9th Eighth. Likewise, that no letter, writ, bull, or command, other than that issued and decreed in a common concilio (held in a place belonging to the nation, to which the nation is also summoned), shall be obeyed against the above-mentioned things, nor shall any conclusion, order, demand, reminder (or warning), procedure, sentence, or ban (which in some way has been pronounced, proclaimed, and pronounced in the Roman court by anyone, or in some way) bind or burden anyone in the least, so that he may be avoided by others or abhor others, or still to be pronounced and pronounced) should bind or burden anyone in the least, that he should be avoided by others or that he should shun and detest others, but that he who desires something else, as a disturber of the common peace and who thus annoys the church manifestly, should also be contradicted to his face, and on account of all the above-mentioned matters in the common concilio (to which the nation may refer for the above-mentioned handling, defense and assertion) should offer to stand and answer the law; Since, however, all and every one of the nation shall hold on the above-mentioned pieces, notwithstanding anything that may run contrary thereto or be brought forward against it.

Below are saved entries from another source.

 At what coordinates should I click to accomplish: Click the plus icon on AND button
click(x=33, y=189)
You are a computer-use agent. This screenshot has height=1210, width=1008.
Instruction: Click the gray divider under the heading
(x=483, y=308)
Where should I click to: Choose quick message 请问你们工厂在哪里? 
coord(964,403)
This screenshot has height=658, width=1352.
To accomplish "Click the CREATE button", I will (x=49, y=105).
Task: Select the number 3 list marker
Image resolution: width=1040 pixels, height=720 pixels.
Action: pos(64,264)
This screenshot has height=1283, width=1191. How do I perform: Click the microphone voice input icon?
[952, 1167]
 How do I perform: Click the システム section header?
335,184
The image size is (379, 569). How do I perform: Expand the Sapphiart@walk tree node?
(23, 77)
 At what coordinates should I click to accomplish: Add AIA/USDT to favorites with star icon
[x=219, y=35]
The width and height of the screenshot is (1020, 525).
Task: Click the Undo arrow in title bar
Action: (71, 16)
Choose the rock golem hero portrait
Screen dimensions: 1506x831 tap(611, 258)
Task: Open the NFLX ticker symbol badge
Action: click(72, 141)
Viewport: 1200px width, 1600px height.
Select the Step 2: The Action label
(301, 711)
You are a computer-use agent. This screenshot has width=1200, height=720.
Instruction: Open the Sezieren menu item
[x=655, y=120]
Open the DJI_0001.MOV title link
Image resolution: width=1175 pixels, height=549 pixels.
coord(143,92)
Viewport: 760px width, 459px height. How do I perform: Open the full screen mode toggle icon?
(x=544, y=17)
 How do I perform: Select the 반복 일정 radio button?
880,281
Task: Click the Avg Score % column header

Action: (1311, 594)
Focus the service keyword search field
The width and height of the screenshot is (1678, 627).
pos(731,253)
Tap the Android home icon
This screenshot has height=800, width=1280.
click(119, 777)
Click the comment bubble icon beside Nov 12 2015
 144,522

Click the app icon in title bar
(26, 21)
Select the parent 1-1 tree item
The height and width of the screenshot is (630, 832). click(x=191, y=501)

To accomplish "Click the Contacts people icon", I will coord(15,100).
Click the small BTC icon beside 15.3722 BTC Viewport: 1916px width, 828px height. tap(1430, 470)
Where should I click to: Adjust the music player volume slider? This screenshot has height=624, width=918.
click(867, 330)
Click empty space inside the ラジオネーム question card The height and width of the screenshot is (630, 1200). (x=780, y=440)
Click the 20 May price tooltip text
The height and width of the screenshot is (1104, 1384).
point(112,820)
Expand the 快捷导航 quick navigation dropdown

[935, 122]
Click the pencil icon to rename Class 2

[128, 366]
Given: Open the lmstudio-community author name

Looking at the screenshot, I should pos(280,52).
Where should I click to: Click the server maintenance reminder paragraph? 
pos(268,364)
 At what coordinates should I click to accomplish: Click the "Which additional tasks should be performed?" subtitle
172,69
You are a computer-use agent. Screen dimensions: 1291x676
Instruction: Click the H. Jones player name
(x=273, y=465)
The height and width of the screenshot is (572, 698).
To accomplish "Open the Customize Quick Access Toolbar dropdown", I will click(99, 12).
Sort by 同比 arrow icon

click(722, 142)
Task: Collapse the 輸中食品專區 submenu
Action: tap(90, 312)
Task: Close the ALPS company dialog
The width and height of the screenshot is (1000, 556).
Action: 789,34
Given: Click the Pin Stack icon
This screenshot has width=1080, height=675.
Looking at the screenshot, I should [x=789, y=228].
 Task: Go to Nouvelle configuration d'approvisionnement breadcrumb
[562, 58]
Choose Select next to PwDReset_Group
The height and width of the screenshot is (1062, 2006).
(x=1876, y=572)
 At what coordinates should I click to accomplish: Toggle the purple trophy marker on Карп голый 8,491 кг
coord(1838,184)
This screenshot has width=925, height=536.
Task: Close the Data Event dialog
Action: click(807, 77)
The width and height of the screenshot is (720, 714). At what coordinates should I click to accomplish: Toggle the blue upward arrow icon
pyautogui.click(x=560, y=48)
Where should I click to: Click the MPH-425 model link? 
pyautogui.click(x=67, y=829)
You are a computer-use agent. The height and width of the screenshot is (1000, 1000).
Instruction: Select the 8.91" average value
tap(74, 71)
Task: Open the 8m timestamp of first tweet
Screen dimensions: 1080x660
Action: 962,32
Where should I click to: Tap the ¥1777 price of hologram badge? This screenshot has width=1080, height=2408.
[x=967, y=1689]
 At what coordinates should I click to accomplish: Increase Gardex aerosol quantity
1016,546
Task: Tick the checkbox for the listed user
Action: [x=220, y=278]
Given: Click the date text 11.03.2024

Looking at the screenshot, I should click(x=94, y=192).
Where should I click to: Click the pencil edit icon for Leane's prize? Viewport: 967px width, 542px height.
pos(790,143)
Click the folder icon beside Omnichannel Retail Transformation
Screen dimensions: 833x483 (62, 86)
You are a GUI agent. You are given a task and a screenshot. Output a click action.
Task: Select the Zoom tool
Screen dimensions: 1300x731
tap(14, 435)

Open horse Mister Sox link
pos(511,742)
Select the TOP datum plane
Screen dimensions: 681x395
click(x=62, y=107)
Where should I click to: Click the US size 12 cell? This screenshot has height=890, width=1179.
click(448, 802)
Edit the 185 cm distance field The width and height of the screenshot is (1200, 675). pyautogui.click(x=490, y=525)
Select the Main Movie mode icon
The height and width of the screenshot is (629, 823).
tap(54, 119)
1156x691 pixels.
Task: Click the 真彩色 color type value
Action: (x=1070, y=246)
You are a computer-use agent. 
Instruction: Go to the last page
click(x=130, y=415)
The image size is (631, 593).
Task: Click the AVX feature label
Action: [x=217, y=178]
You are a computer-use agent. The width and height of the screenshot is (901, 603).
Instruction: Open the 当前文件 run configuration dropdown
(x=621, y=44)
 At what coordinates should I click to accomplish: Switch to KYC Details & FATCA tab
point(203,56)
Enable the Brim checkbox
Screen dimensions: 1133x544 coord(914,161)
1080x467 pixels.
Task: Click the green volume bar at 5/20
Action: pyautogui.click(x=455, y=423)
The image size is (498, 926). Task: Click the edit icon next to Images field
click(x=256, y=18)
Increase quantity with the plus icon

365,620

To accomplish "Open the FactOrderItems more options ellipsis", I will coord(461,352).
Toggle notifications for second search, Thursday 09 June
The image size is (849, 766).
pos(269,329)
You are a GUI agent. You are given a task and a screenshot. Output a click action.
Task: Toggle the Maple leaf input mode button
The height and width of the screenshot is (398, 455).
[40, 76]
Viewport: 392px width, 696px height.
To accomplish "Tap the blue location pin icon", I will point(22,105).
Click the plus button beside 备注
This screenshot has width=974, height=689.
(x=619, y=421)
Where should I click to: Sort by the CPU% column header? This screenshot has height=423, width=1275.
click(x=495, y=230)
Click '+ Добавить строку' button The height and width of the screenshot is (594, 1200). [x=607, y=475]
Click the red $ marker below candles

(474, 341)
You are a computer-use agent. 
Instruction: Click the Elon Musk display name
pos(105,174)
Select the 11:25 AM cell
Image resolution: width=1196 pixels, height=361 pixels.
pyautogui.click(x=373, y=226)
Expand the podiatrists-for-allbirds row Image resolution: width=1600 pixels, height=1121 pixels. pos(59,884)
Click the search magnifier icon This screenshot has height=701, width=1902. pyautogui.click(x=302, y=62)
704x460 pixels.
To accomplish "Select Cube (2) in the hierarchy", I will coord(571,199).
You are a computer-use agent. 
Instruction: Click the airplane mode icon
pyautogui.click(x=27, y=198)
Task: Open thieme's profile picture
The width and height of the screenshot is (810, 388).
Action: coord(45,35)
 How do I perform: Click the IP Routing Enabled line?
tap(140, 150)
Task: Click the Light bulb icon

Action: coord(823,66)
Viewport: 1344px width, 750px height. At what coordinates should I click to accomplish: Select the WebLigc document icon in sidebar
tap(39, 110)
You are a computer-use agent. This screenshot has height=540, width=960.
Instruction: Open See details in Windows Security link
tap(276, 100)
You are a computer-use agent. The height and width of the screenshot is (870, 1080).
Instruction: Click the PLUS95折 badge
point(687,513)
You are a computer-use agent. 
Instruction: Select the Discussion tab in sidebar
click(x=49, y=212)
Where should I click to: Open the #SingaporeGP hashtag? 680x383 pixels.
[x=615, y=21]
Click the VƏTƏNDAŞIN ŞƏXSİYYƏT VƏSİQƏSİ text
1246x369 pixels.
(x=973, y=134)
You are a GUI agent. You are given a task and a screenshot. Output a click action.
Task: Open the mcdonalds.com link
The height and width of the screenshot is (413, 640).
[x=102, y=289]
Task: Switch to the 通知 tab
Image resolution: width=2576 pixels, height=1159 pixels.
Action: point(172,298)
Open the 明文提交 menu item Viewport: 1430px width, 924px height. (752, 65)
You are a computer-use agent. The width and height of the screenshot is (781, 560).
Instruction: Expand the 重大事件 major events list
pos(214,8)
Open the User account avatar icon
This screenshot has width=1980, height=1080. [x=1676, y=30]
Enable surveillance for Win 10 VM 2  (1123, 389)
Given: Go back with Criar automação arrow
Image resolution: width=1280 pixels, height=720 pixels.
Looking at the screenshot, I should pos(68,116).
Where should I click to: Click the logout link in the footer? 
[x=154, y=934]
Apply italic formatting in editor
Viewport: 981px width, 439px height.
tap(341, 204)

Ninth. Nor need anyone be so brooding and so superstitious in conscience as to think that objectionable things, which the common law

could not be ordered (in this case for the common good, and since the pope is so wicked and so indebted) by the temporal prince against the so depraved and base customs of the Roman court, by which the general state of the church is evidently vexed.

net. For such orders and statutes are justified by so many reasons and rights that there is not the slightest doubt that all this can be ordered and well decreed with the help and grace of God.